> **Выбранный отрывок**
☆ ☆ ☆
Мы с Олей стали общаться, и постепенно получилось так, что все остальные девушки, которые у меня в то время были, отошли на второй план. Потом – на третий план, потом – на пятый. А потом мы с ней стали проводить практически каждый день и каждый вечер, наутро ей не хотелось ехать в университет.
Романом с перспективой женитьбы я это никак не считал. И вдруг я узнаю, что Оля ждет ребенка. У нее так получалось по физиологии: первого обязательно надо рожать. Передо мной встал вопрос: то ли отказываться от неожиданного ребенка, то ли жениться? А я наконец официально развелся с Настей, наконец свободен, хотя горький осадок в душе остался, и что же – опять в ярмо?! Оля, однако, на меня не «наезжала», хотя у нее возникала куча проблем: жила-то она в общежитии МГУ, училась на экономическом факультете… У меня квартира ужасная… Как-то утром мы проспали ее первую пару, я посадил ее в машину, мы выехали на Ленинский проспект, и я притормозил у загса. Она вышла: «Ну и ну! Ты что, жениться надумал?» – «А ты возражаешь?» – «Нет, не возражаю». В ноябре мы поженились, а в марте у нас родился ребенок. Все это считаю замечательным решением и прекрасным действием, хоть и спонтанным…
* * *
На Всесоюзном радио записана вокальная сюита на стихи русского поэта Саши Чёрного «Сатиры» (о ней позже).
☆ ☆ ☆
> **Задание 1**
Переведите на английский это предложение из отрывка: «Романом с перспективой женитьбы я это никак не считал.»
Отрывок и записи взяты из разных источников.
☆ ☆ ☆
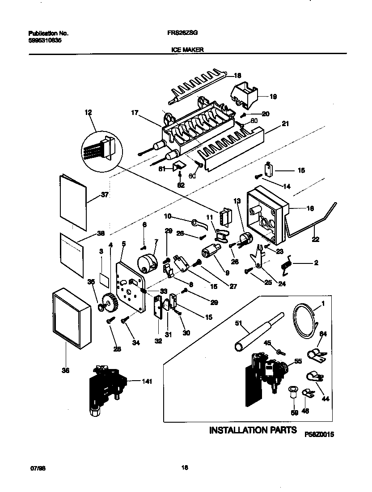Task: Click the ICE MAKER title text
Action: [x=187, y=50]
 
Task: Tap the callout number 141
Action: [x=146, y=382]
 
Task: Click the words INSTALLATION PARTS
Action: [x=253, y=430]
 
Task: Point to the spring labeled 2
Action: [x=286, y=264]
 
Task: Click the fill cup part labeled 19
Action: [x=245, y=95]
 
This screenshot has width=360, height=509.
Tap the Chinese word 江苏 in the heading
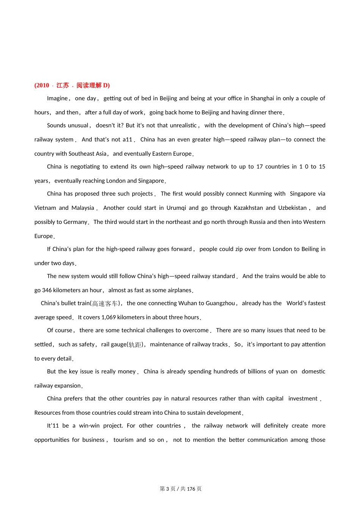click(x=63, y=85)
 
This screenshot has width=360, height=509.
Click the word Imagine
click(x=57, y=98)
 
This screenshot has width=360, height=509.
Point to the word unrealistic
click(x=182, y=125)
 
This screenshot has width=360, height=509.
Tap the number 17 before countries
click(x=260, y=167)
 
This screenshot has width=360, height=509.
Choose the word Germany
click(x=76, y=222)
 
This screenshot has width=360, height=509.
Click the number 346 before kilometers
click(x=47, y=290)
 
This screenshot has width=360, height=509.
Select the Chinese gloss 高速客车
click(x=105, y=304)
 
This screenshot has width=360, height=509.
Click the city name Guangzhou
click(x=220, y=303)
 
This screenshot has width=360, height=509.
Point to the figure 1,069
click(x=109, y=317)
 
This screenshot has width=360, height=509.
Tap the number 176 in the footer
click(x=191, y=489)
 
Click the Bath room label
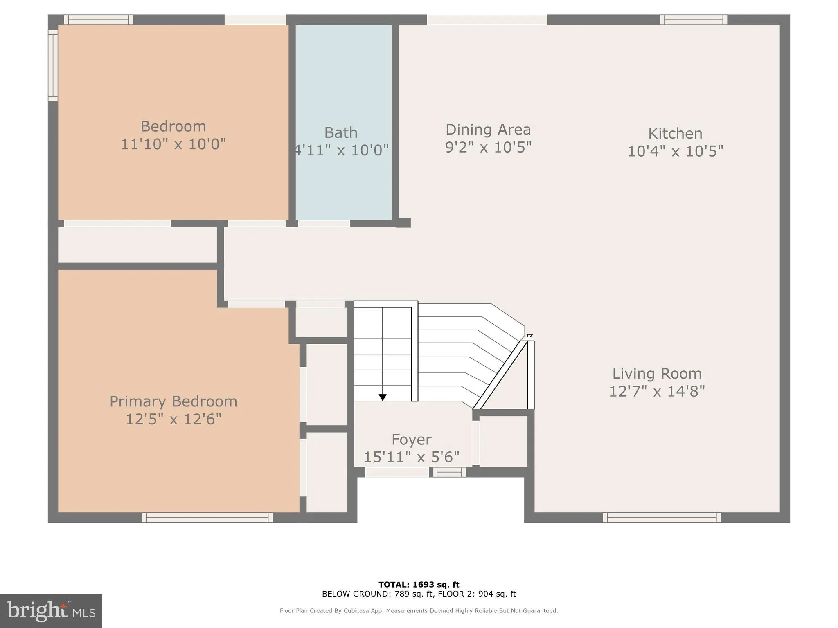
☆ ☆ ☆
> **Задание 2**
Выпишите из записей строки, начиная со строки с «Task: Click the words INSTALLATION PARTS» и до самого конца записей. Картинки в ответ не включайте.

> **Ответ 1**
I in no way regarded it as a romance with the prospect of marriage.

> **Ответ 2**
Task: Click the words INSTALLATION PARTS
Action: [x=253, y=430]
 
Task: Point to the spring labeled 2
Action: [x=286, y=264]
 
Task: Click the fill cup part labeled 19
Action: [x=245, y=95]
 
This screenshot has width=360, height=509.
Tap the Chinese word 江苏 in the heading
click(x=63, y=85)
 
This screenshot has width=360, height=509.
Click the word Imagine
click(x=57, y=98)
 
This screenshot has width=360, height=509.
Point to the word unrealistic
click(x=182, y=125)
 
This screenshot has width=360, height=509.
Tap the number 17 before countries
click(x=260, y=167)
 
This screenshot has width=360, height=509.
Choose the word Germany
click(x=76, y=222)
 
This screenshot has width=360, height=509.
Click the number 346 before kilometers
click(x=47, y=290)
 
This screenshot has width=360, height=509.
Select the Chinese gloss 高速客车
click(x=105, y=304)
 
This screenshot has width=360, height=509.
Click the city name Guangzhou
click(x=220, y=303)
 
This screenshot has width=360, height=509.
Point to the figure 1,069
click(x=109, y=317)
 
This screenshot has width=360, height=509.
Tap the number 176 in the footer
click(x=191, y=489)
 
Click the Bath room label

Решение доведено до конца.